А потом зазвонили колокола. Тело Рубенса было положено в дубовый гроб. На вечерне несколько монахов из шести городских монастырей, тех самых, что грабили и опустошали на глазах Яна Рубенса семьдесят четыре года тому назад, проследовали за его катафалком на запад, вдоль всего канала Ваппер, потом через улицу Мейр, где когда-то поселилась после возвращения в Антверпен Мария Рубенс, а потом на Синт-Якобскеркстрат, где Питер Пауль упокоился в фамильном склепе Фоурментов. Три дня спустя, 2 июня, состоялось погребение, во время которого были зажжены шестьдесят свечей, кресты окутаны алым атласом и пропеты мизерере, «Диес ире» и псалмы. Фасад дома Рубенса задрапировали черным сукном, а в стенах его устроили поминки по усопшему, как требовал того фламандский обычай. В память о живописце поднимали бокалы по всему Антверпену: и в ратуше, которую до сих пор украшало рубенсовское «Поклонение волхвов» и в которой теснились пришедшие отдать ему последний долг магистраты, главы гильдий и бургомистры; и в издавна облюбованном членами Общества романистов «Золотом цветке», где Рубенс и его брат вместе с Рококсом, Гевартсом, Моретом и прочими читали друг другу изящные латинские вирши; и в таверне «Олень», где его коллеги и соратники, состоявшие в братстве Левкоя и гильдии Святого Луки, провозглашали признанному мастеру вечную память. Сотни месс были прочитаны доминиканцами, капуцинами, августинцами, монахинями ордена босоногих кармелиток, а за городскими стенами – «черными сестрами»-алексианками Мехелена и иезуитами Гента. В маленькой церкви деревушки Элевейт, где Рубенс молился во время своего пребывания в Стене, за упокой его души отслужили двадцать четыре мессы.
Рубенс не ошибся. И в Англии, и в Брюсселе раздался явственный ропот разочарования: как же, художник покинул этот мир, не успев написать еще картин для галерей этих монархов.
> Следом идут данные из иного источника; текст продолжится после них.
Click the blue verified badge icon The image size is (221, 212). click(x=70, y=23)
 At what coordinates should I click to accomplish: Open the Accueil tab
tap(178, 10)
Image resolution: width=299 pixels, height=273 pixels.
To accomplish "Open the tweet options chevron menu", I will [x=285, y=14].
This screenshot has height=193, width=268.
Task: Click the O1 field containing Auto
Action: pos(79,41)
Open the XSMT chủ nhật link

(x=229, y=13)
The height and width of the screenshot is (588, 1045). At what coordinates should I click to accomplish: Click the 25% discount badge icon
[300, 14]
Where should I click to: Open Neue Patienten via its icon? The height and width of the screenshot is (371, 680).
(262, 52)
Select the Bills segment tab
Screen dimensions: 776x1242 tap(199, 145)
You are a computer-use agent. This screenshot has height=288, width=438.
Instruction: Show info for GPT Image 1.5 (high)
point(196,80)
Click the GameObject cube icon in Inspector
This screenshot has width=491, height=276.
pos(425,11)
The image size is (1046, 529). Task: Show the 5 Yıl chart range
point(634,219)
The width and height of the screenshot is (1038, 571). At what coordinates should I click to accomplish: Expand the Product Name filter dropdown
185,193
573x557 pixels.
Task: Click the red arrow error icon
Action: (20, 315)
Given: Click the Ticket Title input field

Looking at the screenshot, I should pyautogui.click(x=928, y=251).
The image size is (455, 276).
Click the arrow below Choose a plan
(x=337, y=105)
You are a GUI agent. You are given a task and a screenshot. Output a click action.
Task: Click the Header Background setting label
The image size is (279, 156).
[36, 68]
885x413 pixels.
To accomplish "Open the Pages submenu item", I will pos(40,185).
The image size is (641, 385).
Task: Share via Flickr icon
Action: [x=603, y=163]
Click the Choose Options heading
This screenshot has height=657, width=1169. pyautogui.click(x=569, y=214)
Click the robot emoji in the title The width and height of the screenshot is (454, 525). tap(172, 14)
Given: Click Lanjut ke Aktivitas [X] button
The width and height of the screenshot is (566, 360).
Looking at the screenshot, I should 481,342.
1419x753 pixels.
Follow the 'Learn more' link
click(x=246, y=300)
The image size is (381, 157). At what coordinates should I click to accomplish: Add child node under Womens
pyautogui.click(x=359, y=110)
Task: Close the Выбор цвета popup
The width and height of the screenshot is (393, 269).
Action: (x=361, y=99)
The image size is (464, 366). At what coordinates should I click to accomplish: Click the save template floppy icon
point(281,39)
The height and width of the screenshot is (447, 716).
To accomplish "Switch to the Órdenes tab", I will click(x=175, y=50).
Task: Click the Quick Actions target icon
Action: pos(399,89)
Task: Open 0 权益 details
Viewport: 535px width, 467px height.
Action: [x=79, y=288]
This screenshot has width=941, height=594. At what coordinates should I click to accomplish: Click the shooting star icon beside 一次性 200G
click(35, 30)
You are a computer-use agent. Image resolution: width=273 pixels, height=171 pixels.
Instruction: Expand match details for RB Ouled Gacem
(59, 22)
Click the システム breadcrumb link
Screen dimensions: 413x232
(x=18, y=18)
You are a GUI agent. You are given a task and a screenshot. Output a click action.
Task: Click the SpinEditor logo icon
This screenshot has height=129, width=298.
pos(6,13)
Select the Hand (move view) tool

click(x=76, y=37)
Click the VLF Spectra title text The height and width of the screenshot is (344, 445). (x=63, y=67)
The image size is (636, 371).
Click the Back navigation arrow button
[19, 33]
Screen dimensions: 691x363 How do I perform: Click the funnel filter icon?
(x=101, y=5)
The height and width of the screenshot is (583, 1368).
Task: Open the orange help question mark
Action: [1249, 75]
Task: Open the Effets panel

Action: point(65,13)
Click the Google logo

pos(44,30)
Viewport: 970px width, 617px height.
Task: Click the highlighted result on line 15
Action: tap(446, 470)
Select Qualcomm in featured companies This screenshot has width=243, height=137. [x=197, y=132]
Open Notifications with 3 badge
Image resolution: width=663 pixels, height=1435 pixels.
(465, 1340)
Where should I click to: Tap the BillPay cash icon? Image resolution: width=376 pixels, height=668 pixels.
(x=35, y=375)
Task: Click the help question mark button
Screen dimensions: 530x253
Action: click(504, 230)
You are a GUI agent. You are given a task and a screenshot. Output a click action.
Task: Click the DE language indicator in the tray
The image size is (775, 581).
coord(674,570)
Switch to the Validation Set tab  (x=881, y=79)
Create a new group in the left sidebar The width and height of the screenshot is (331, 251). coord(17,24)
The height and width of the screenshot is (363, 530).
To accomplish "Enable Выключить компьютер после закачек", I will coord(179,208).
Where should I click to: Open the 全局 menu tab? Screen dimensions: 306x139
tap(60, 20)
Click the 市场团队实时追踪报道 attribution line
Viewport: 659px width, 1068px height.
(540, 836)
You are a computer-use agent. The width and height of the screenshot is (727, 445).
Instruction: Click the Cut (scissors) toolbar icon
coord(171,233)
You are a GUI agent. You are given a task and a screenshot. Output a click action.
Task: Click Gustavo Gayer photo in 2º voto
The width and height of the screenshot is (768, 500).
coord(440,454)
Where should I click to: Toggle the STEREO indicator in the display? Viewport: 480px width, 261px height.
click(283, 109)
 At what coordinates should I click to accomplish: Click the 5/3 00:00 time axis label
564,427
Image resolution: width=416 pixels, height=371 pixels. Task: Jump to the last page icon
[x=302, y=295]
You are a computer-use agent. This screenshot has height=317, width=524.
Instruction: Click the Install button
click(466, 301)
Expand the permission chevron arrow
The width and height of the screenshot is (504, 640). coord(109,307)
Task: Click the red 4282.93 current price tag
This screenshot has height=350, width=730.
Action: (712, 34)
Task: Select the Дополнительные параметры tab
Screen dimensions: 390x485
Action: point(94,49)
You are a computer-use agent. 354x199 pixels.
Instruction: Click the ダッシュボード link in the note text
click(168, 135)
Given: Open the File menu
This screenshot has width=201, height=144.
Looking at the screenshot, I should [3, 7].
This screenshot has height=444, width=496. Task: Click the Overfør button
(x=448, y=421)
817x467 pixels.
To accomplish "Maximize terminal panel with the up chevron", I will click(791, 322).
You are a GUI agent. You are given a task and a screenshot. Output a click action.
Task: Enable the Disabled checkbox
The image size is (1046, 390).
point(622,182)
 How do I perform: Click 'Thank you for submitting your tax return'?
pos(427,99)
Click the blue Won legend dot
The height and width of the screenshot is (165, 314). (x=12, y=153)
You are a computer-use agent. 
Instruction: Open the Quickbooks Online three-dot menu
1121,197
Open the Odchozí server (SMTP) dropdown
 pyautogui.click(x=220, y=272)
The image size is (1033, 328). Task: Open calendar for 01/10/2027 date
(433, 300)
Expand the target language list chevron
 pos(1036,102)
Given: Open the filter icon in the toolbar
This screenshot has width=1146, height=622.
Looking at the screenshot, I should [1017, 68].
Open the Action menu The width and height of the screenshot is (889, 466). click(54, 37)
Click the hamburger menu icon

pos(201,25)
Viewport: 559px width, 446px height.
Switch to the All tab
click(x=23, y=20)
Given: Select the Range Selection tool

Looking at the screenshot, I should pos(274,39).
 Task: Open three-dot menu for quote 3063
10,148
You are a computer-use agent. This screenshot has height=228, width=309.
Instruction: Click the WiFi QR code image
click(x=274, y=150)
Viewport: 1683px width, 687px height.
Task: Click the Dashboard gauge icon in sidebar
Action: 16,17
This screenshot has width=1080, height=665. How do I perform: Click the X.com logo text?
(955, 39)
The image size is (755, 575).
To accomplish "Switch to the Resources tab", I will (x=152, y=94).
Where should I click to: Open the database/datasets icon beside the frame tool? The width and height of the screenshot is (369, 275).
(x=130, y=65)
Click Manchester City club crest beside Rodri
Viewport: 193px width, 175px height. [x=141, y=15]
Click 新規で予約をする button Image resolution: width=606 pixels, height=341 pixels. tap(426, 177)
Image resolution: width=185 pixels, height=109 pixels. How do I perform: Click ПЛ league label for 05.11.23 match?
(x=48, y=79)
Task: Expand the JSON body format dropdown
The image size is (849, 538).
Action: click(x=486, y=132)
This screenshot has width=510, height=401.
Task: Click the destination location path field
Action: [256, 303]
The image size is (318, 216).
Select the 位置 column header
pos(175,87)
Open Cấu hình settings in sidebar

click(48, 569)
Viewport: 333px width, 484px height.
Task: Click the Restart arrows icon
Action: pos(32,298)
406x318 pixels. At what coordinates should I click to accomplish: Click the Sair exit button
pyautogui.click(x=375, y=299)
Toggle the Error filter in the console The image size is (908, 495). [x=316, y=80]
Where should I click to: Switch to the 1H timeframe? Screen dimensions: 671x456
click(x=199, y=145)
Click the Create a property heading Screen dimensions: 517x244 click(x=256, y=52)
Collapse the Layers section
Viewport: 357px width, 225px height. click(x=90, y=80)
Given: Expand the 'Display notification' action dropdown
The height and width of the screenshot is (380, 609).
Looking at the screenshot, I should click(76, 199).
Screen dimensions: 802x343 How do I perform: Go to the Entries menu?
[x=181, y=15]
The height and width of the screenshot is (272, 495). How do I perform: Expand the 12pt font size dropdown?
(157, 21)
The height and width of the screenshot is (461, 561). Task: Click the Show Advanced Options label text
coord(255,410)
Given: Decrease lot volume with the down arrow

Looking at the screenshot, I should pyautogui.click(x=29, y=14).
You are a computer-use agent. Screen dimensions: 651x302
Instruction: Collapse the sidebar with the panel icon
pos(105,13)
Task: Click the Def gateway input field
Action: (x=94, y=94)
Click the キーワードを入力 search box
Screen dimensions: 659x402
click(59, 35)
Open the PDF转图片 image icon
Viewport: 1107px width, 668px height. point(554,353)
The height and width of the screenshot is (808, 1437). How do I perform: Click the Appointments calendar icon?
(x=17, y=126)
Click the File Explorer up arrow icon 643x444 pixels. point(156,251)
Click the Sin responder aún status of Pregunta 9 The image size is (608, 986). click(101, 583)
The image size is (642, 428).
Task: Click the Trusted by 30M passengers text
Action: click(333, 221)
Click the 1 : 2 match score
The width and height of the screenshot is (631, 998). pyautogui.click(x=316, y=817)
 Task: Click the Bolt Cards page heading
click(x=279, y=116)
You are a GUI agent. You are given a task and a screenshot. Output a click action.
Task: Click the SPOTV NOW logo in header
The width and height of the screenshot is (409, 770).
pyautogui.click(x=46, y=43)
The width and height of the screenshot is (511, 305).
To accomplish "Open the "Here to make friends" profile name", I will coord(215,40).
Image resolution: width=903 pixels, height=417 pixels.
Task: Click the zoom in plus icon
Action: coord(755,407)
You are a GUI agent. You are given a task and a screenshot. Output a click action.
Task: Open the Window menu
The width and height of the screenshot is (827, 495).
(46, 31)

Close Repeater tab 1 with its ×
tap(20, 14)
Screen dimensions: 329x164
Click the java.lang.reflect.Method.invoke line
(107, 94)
Кардинал-инфант обронил в письме брату, королю Филиппу: «Рубенс умер примерно десять дней тому назад, и, уверяю Ваше Величество, я весьма удручен тем, в каком состоянии пребывают картины [предназначавшиеся для сводчатого зала дворца]»[499]. Настоятель аббатства Сен-Жермен-де-Пре, проявив куда больший такт, сказал в письме старому школьному другу Рубенса Бальтазару Морету, что живописец отправился «созерцать оригиналы тех прекрасных полотен, что он оставил нам». Морет ответил, что, «потеряв господина Рубенса, невосполнимую утрату понесли и город, и особенно я сам, ведь он был одним из самых близких моих друзей». Еще лучше удались Александру Форненбергу последние строки стихотворной эпитафии, в которых тот превозносит гений художника, одновременно порицая своих соперников, слагавших посмертные панегирики в честь живописца: «Напыщенные рифмоплеты, которые воспевали Рубенса смелыми стихами / и сочинили в память его ученые поэмы, / воображают, будто им досталась пальма первенства, / однако они лишь тщились нарисовать солнце углем»[500].